Die Grenzen des Wachstums sind Drabinioks Lebensthema. Genau wie für Ernst Fiala. Nur dass diese Grenzen für Drabiniok längst erreicht sind, während es sie für Fiala überhaupt nicht gibt. 16 Jahre lang leitete Fiala die Forschungsabteilung von Volkswagen. Wenn der Golf einen Vater hat, dann ist es Fiala. Und wenn Zimmermann in seinem Kampf gegen das Blei einen Gegenspieler hatte, dann ist es auch Fiala. Ihm sei es nie darum gegangen, den Umweltschutz aufzuhalten, sagt Fiala, im Gegenteil. Nur sei er der Meinung, dass man Vernünftiges tun und Unvernünftiges lassen solle. Die Einführung des bleifreien Benzins hielt er damals für unvernünftig. Weil der Verzicht auf das Blei den Verbrauch erhöht habe statt ihn zu senken. Weil nicht klar gewesen sei, ob die Motoren das bleifreie Benzin auch vertragen würden. Weil es das Waldsterben ohnehin nie gegeben habe.

Fiala, 85, lebt wieder in seiner Geburtsstadt Wien. Er hält Vorlesungen an der Technischen Universität und hat einige Bücher geschrieben. "Wachstum ohne Grenzen" heißt eines davon. Es ist seine leicht verspätete Antwort auf den Club of Rome, der das Wachstum in die Schmuddelecke verbannt habe, in der es bis heute stehe. Unter der Rubrik Provokation hat er auf seiner Homepage Thesen zusammengestellt, die dem Zeitgeist vors Schienbein treten. Dass es genug Rohstoffe für alle Menschen und Generationen gebe, dass die Energie unerschöpflich sei. "Ich provoziere gern", sagt Fiala, "weil ich auf Widerspruch hoffe." Zimmermann tat ihm den Gefallen. Dafür hat Fiala auf seine Art sogar Verständnis. "Ein Politiker muss sich profilieren. Wie kann er das tun? Indem er in das allgemeine Geheul einstimmt", sagt er und schiebt charmant hinterher: "War das jetzt zu provokant?"

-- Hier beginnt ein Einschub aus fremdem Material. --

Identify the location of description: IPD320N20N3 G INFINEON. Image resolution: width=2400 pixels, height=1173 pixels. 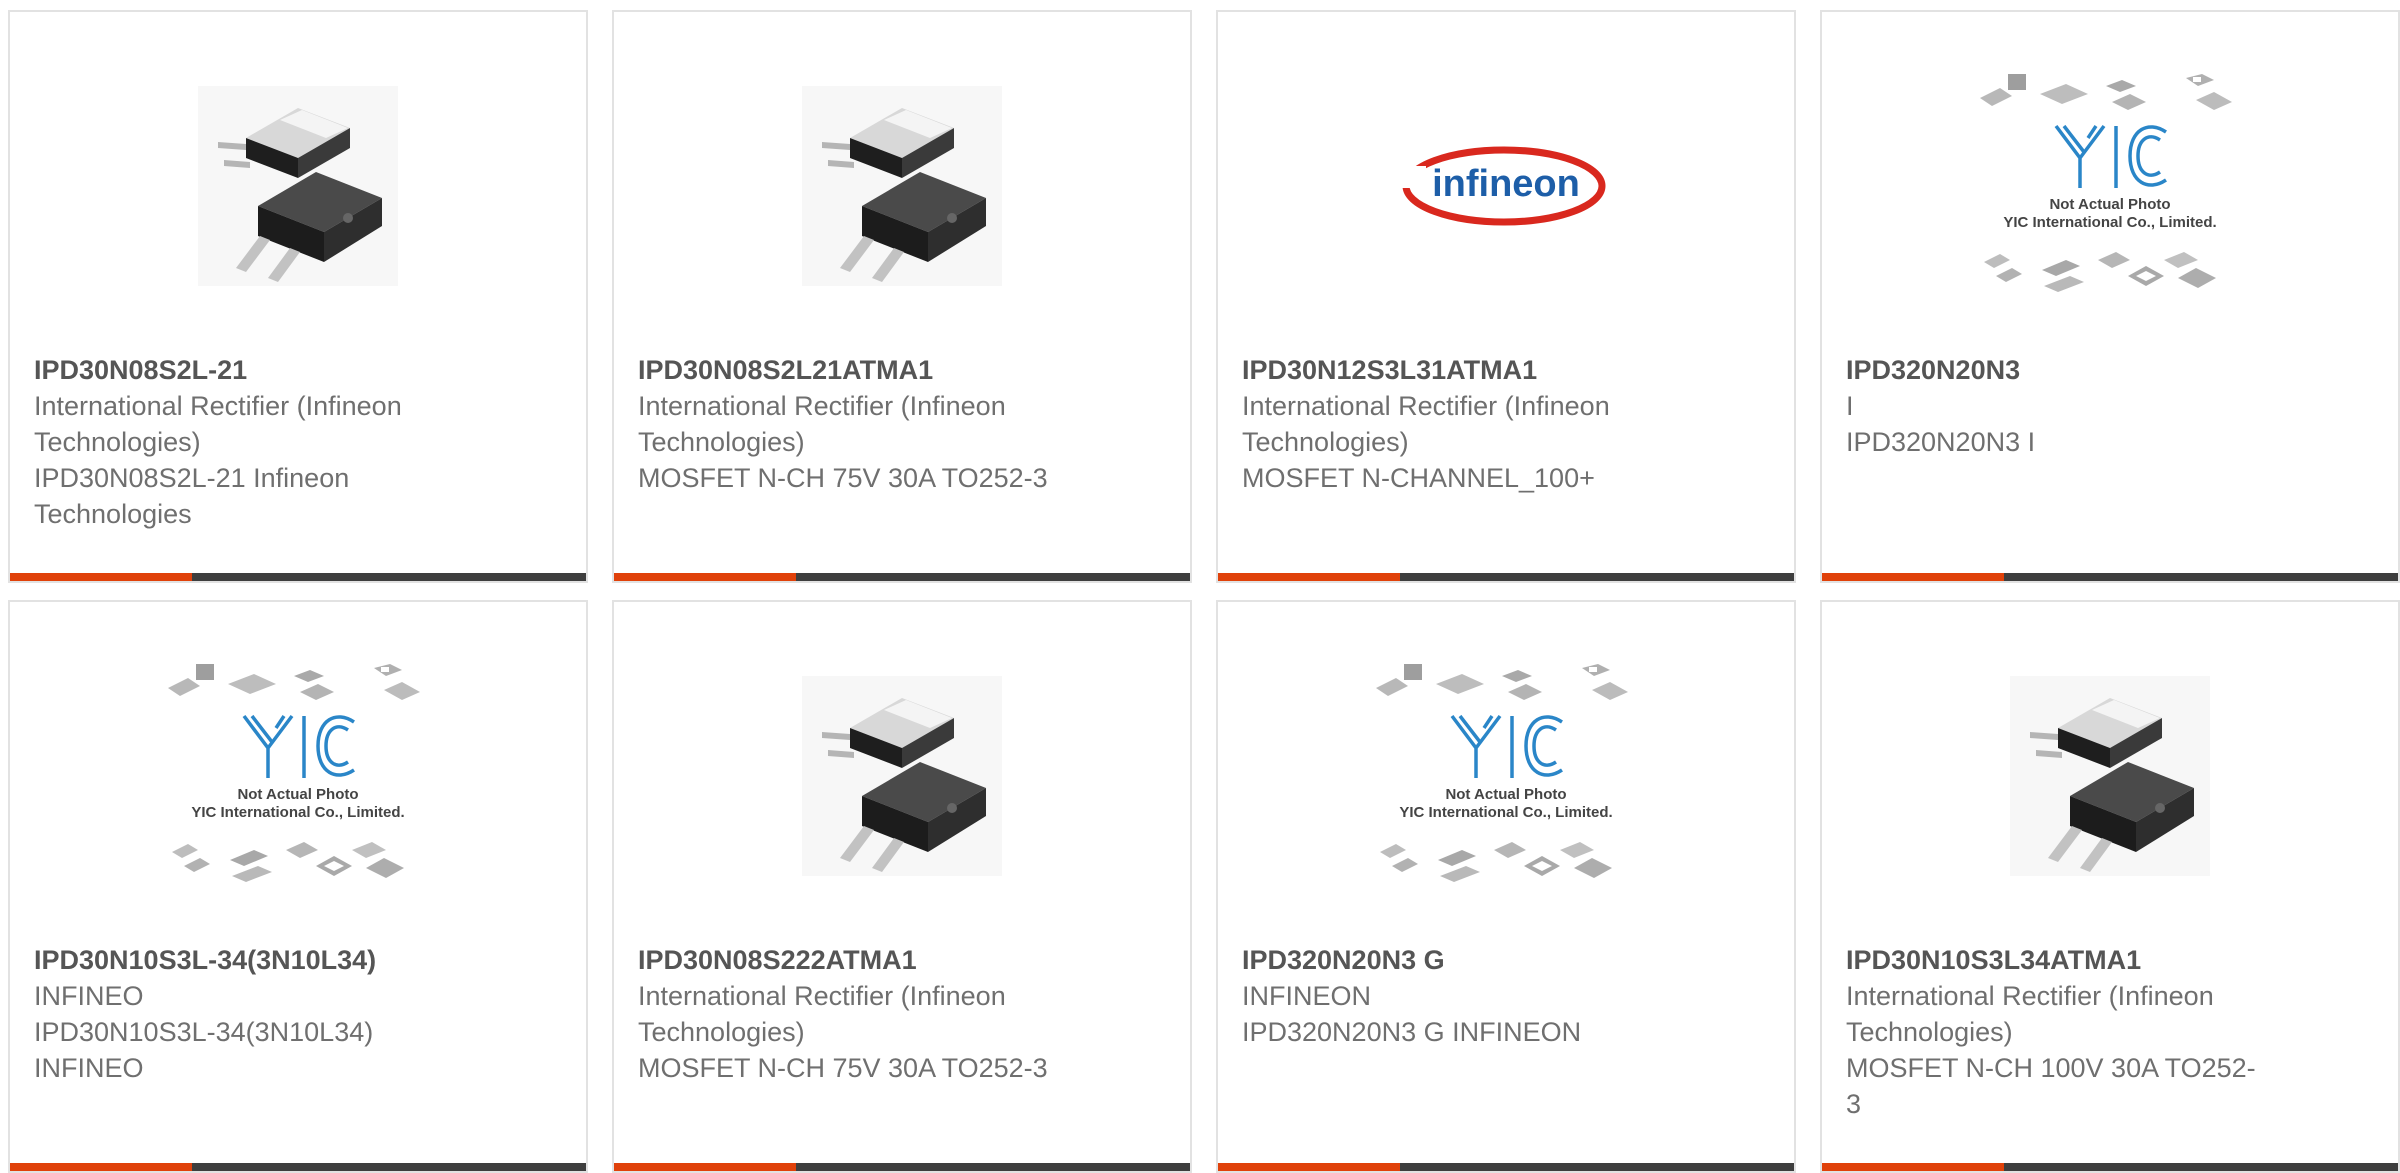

Zimmermann kündigte seine Umwelt-Offensive 1983 mit den Worten an: "Der Patient Wald ist krank. Wir müssen mit der Behandlung beginnen, ohne die Ursache der Krankheit genau zu kennen." Ob es dem Wald heute besser geht als vor dreißig Jahren, ist eine Frage, über die noch immer gestritten wird. Dass die Debatte um das Waldsterben etwas Apokalyptisches hatte, dürfte dagegen niemand bestreiten.

So brachial Zimmermann über die Einwände der Auto-Industrie hinwegging, so fest saßen sie in den Hinterköpfen der Autofahrer. Im Zweifel, ob das eigene Auto dem neuen Sprit gewachsen sei, entschieden sich die meisten für das Altbekannte; dass das Benzin ohne Blei bis 1986 teurer war als das Benzin mit, tat ein Übriges. Es dauerte noch Jahre, bis eine Tankstelle, die das Bleifreie einführte, keine Meldung in der Zeitung mehr wert war. Auch die Gesetze, die den Katalysator vorschrieben und das Blei endgültig aus dem Benzin vertrieben, mussten sich etappenweise durch mühsame EG-Verhandlungen kämpfen. Europaweit wurde das bleihaltige Benzin erst im Jahr 2000 verboten.